**BRIEF 1**:
From the cycling news excerpt, reproduce word for word the stretch from "After the horror" through "over the night.".
**BRIEF 2**:
Name every rider the cycling news excerpt lists by name among those injured in the Tour of Basque Country crash.

START TEXT EXCERPT

One more sleep for Paris-Roubaix, until then, Adwitiya’s here to bring you all the latest news and chit-chat from the cycling world this Friday
05 April 2024, 08:18
Jonas Vingegaard had warned about the descent of Basque Country horror crash half a year ago, but organisers “never gave an answer”, claims Safe Cycling CEO

After the horror crash at Tour of Basque Country yesterday that stopped many cycling fans in their tracks, and causing a long list of terrible, unfortunate injuries in the peloton, including Jonas Vingegaard, Remco Evenepoel, Primož Roglič, Jay Vine, Steff Cras and more, reports have kept trickling over the night.

While no one is seriously hurt according to reports from numerous pro teams, the toll of the injuries caused to so many riders was once again laid bare as the heavy price of this beautiful and enjoyable sport.

END TEXT EXCERPT
START ENTRIES PROVIDED

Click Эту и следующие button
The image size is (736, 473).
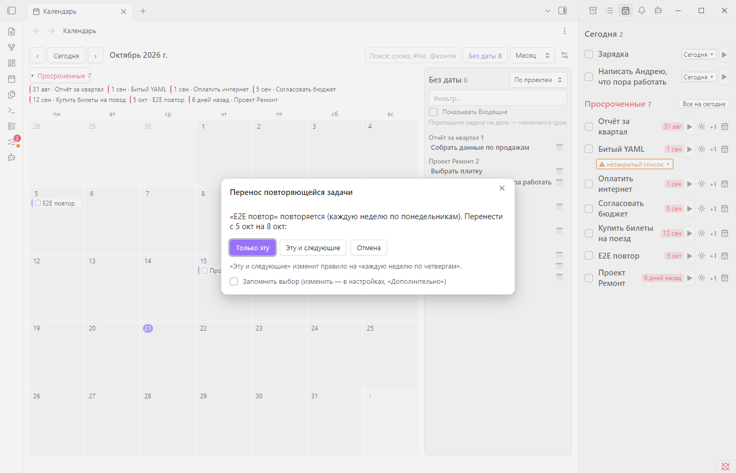(313, 248)
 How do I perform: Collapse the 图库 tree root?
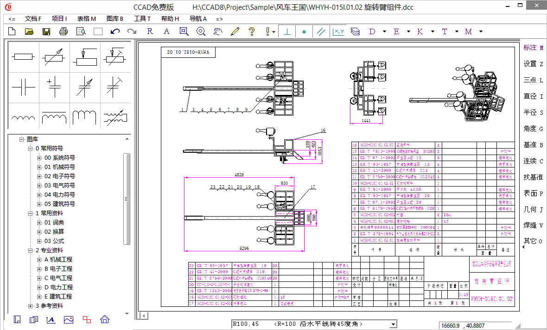click(x=22, y=139)
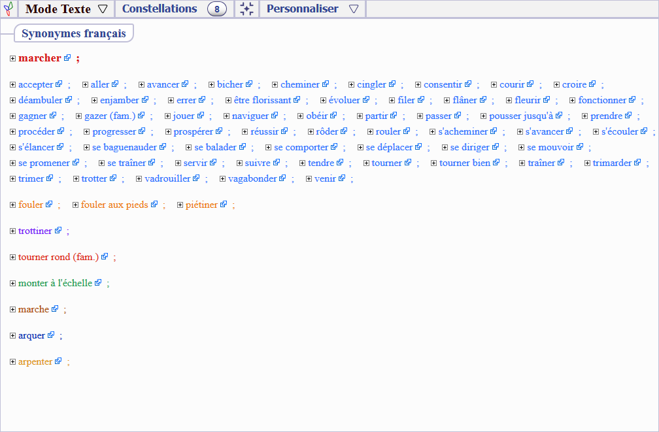
Task: Click external link icon after piétiner
Action: coord(224,205)
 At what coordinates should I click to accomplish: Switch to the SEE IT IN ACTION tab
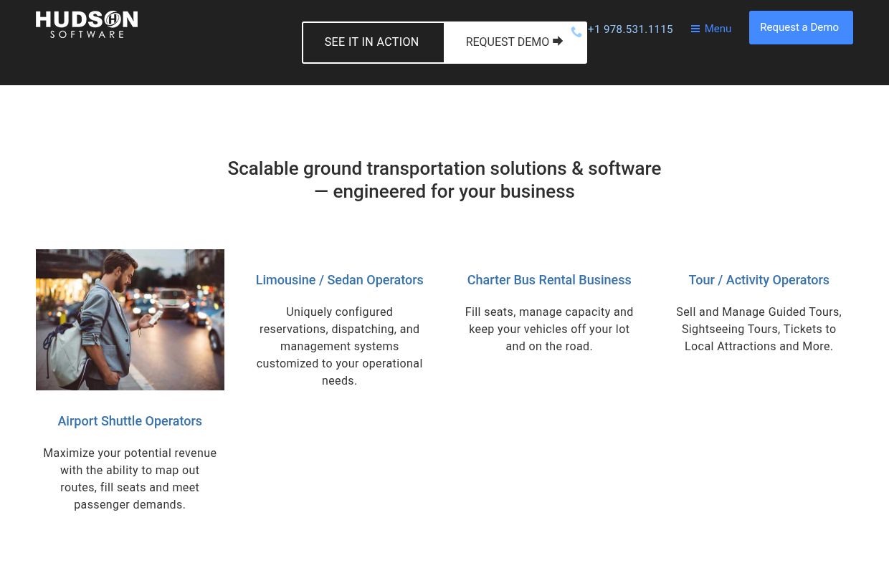371,42
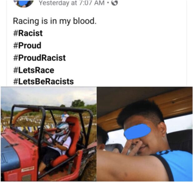The image size is (193, 182).
Task: Click the globe public privacy icon
Action: (x=115, y=3)
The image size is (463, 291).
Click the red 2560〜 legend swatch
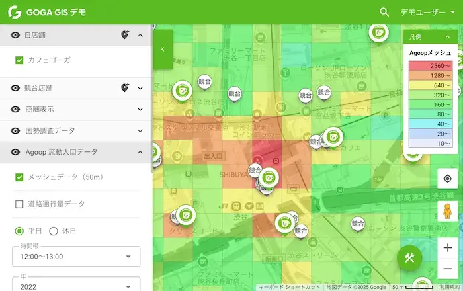(431, 66)
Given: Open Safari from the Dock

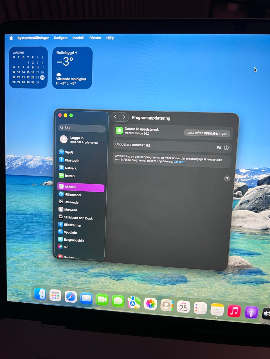Looking at the screenshot, I should point(71,297).
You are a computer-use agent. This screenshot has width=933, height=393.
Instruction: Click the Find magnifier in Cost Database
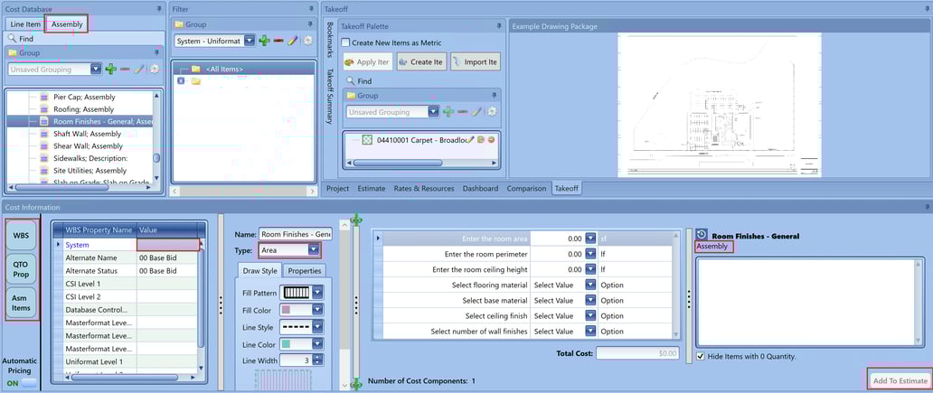point(12,39)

END ENTRIES PROVIDED

**FINAL ANSWER 1**:
After the horror crash at Tour of Basque Country yesterday that stopped many cycling fans in their tracks, and causing a long list of terrible, unfortunate injuries in the peloton, including Jonas Vingegaard, Remco Evenepoel, Primož Roglič, Jay Vine, Steff Cras and more, reports have kept trickling over the night.

**FINAL ANSWER 2**:
Jonas Vingegaard, Remco Evenepoel, Primož Roglič, Jay Vine, Steff Cras